The confidentiality obligations of this NDA shall not apply to any information that the Recipient can able to prove by documents or other competent evidence: (a) is already or becomes in the public domain through no fault of Recipient or a breach of this NDA; (b) was, as between the Parties, lawfully in Recipient’s possession prior to receipt from Discloser; (c) is received by Recipient independently from a third party free to lawfully disclose such information to Recipient, or (d) is independently developed by Recipient without use of Confidential Information. Confidential Information shall not be deemed to be in the public domain merely because any part of the Confidential Information is embodied in general disclosure or because individual features, components or combinations thereof are now or become known to the public.

A disclosure by Recipient of Confidential Information in response to a valid order by a court or other governmental body, or as otherwise required by law, and to such extent necessary, shall not be considered to be a breach of this NDA, provided, however, that Recipient shall provide Discloser, subject to applicable law, with prompt prior written notice thereof to enable Discloser to seek a protective order or otherwise prevent or contest such disclosure.

Disclosure of the contents and the existence of this NDA by a party in connection with a due diligence inquiry and subject to confidentiality undertakings shall not be considered to be a breach of this NDA.

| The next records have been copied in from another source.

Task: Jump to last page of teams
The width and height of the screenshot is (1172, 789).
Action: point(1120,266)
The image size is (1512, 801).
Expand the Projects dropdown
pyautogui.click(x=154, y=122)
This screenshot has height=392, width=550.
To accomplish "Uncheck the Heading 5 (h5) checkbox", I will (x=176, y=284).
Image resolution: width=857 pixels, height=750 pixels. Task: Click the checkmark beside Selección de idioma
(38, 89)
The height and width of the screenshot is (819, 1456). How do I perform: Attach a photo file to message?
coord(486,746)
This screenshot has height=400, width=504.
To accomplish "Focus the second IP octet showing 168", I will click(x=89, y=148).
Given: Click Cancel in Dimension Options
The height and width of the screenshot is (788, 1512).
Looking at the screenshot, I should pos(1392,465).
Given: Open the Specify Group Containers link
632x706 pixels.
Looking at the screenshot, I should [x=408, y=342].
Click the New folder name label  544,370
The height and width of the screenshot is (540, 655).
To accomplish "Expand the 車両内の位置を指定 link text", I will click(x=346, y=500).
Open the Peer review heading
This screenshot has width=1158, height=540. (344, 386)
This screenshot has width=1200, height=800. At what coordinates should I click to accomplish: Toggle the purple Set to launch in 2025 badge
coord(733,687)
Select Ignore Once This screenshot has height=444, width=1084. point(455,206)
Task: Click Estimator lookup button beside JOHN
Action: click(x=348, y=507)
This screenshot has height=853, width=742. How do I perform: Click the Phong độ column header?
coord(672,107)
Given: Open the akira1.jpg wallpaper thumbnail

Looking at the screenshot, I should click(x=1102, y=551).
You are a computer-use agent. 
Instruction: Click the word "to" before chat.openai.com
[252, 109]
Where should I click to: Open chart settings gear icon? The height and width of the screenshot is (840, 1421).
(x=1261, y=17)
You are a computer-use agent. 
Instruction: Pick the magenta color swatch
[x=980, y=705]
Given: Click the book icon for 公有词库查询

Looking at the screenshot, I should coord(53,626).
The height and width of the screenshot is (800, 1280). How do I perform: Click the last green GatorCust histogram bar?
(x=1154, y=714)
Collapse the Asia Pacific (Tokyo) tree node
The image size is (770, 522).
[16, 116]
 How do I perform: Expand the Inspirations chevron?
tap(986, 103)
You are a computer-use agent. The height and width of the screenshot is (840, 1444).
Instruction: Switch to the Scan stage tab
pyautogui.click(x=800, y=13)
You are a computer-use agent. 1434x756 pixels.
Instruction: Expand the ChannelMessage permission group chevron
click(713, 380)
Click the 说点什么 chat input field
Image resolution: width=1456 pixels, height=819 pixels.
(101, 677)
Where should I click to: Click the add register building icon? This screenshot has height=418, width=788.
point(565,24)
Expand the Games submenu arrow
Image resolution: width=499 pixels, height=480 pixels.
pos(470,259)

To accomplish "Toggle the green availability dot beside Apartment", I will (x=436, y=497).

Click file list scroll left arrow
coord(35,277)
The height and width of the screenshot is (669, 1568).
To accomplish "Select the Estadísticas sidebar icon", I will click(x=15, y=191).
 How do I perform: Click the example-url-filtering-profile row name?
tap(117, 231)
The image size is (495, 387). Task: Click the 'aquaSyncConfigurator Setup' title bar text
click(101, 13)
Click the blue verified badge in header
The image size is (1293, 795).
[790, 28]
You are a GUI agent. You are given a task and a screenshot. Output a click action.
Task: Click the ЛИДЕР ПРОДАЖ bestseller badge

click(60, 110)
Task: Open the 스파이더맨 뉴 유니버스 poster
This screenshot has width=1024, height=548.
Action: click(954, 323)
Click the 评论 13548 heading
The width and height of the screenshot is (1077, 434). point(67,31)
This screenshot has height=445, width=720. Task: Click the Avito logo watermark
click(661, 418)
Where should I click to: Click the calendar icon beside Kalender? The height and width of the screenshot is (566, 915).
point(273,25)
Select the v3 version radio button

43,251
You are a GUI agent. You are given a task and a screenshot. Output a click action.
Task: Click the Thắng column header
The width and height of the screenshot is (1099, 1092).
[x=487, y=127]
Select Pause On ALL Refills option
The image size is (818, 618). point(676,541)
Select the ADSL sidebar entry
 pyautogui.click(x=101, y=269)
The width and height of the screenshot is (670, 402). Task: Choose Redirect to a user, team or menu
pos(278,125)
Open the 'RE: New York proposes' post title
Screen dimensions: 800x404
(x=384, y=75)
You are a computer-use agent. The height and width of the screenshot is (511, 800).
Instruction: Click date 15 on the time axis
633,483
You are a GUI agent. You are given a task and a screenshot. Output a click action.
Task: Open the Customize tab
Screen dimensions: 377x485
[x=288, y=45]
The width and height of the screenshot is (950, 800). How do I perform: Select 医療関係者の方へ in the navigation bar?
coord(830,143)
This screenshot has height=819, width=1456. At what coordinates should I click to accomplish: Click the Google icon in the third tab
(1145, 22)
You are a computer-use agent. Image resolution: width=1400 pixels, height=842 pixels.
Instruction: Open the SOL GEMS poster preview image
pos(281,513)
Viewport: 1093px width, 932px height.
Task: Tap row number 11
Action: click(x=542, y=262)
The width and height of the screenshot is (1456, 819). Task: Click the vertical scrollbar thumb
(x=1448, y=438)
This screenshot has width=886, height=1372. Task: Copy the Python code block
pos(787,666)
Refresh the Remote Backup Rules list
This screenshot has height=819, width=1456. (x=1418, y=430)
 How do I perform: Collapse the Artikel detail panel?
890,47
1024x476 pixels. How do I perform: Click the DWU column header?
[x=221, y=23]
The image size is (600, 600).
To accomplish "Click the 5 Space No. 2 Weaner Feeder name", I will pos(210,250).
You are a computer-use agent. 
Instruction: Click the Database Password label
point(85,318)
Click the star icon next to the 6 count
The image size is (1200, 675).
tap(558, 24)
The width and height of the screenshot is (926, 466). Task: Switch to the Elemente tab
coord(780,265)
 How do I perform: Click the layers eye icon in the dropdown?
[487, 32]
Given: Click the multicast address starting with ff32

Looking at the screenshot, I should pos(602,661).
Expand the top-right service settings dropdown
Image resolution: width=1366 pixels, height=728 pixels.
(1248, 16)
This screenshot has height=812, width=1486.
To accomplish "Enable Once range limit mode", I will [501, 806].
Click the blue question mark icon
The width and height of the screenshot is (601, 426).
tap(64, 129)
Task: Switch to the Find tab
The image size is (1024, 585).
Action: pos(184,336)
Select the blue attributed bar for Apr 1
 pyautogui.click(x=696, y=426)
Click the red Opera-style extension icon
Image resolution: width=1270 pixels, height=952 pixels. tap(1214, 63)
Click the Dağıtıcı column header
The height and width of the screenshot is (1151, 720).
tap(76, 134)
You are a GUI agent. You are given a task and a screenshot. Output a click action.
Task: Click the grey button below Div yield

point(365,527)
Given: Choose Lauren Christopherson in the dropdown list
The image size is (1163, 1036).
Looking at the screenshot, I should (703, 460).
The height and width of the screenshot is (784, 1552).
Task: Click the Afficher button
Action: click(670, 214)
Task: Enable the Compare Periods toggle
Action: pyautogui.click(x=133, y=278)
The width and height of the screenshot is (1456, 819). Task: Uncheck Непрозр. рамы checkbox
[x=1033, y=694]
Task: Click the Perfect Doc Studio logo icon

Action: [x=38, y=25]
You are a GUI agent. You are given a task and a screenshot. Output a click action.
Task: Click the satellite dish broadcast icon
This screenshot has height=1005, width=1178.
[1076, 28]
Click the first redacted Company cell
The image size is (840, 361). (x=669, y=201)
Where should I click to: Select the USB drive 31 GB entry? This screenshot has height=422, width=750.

  1. Restrictions. Without derogating from AWS Documents, all Confidential Information delivered, made available or otherwise acquired pursuant to this NDA (a) shall not be copied, duplicated, distributed, disseminated or made available in any way or form by Recipient (or so allowed, aided or enabled by Recipient); (b) shall be maintained in confidence and in a place and manner that ensures such confidentially (which in any event shall be not less than customary industry standards), and may only be disclosed to those employees of Recipient who have a need to know and who have executed an obligation of confidentiality and restriction of use similar to the terms hereof; and (c) shall not be used or exploited by Recipient, directly or indirectly, for any purpose, except for the purpose of e the Main Agreement and any act related thereto.
  2. Duration. Recipient’s obligations hereunder with respect to each item of Confidential Information shall be perpetual, until such time as the Confidential Information shall have become public domain through no fault of Recipient.
  3. Term. This NDA shall be effective as of the date stated above and shall terminate when the Main Agreement is terminated provided, however that the provisions of Section 3 above and Sections 5-8 below shall survive the termination or expiration of this NDA.
  4. Return of Materials. Promptly following the earlier of (i) termination or expiration of this NDA; and (ii) within seven (7) days following a written request by the Discloser at any time, Recipient will deliver to Discloser all Confidential Information and all documents or media containing any such Confidential Information and any and all copies or extracts thereof (or shall have such documentation and/or media destroyed and shall so confirm in writing, at Discloser’s sole discretion).
  5. Mutual Disclaimers; No Proprietary Rights. The Parties shall have no obligation to enter into any further agreement with each other. Nothing herein shall be deemed to create any principal/agent, employee-employer, joint venture or other business relationship between the Parties. It is understood and agreed that Confidential Information is provided “AS IS”. No warranties, express or implied, of any kind are given by Discloser with respect to Confidential Information provided hereunder. The Parties also understand that all Confidential Information shall remain the sole property of Discloser (or its respective owner(s)), and that no patent, copyright, trademark or other proprietary right or license is granted by this NDA. Recipient understands that nothing herein requires the disclosure of any Confidential Information, which shall be disclosed, if at all, solely at the option of the Discloser.
  6. Injunctive and Other Relief; No Derogation of Rights. Since a breach by Recipient of any of the promises or agreements contained herein may result in irreparable and continuing damage to Discloser for which there may be no adequate remedy at law, Discloser may be entitled to seek injunctive relief and/or a decree for specific performance, and such other relief as may be proper (including monetary damages if appropriate) in any competent court. Nothing in this NDA shall be construed as derogating from any right or remedy that the Discloser may be entitled to under applicable law.
  7. General. This NDA shall bind and inure to the benefit of the Parties and their successors and assigns. Neither Party may transfer or assign any rights or obligations under this NDA without the prior written consent of the other Party, except to a successor in interest who is not a competitor of the other Party. This NDA represents the entire understanding and agreement between the Parties with respect to the confidentiality obligations relating to the subject matter hereof and supersedes all prior communications, agreements and understandings relating to the subject matter hereof. In the event that any of the provisions of this NDA shall be held by a court or other tribunal of competent jurisdiction to be illegal, invalid or unenforceable, such provisions shall be limited or eliminated to the minimum extent necessary so that this NDA shall otherwise remain in full force and effect. No modification or amendment of this NDA will be valid unless executed by both Parties. The observance of any term hereof may be waived (either prospectively or retroactively and either generally or in a particular instance) only with the written consent of the Party against such waiver is sought and to such extent set forth therein; no failure or delay in enforcing any right will be deemed a waiver. Subject to the provisions of Section 7 above, the laws of the State of Israel shall govern this NDA, and the competent courts of the Tel Aviv-Jaffa district shall have exclusive jurisdiction in any matter arising out of or relating to this NDA.